***** Provided data *****

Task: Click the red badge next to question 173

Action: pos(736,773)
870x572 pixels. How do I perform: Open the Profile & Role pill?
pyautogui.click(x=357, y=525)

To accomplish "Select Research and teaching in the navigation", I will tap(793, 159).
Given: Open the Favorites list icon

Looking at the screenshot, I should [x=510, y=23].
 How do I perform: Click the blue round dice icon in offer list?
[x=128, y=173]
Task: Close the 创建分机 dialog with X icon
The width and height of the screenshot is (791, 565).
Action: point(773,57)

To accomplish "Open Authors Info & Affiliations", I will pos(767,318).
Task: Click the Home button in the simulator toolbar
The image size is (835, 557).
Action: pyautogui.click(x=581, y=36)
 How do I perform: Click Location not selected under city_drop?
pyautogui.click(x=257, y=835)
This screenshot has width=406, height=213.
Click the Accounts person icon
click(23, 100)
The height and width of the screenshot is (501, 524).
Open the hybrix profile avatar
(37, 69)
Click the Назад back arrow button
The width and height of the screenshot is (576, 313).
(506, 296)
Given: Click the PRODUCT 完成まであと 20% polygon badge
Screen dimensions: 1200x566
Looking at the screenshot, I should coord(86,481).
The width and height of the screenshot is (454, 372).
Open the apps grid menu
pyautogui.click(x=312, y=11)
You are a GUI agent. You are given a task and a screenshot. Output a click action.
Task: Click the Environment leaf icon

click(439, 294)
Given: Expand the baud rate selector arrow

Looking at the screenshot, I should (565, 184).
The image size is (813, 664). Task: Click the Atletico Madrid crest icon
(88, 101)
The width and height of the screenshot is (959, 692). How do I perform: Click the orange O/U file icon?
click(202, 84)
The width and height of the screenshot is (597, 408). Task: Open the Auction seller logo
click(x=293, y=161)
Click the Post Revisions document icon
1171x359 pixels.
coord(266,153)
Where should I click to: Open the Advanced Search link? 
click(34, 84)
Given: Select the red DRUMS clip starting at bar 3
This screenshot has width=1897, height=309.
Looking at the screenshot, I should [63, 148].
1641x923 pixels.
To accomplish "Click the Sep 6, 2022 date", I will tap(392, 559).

*****

Look over the material above and report each line holding "button".

▶ Exercise response:
Task: Click the Home button in the simulator toolbar
Click the Назад back arrow button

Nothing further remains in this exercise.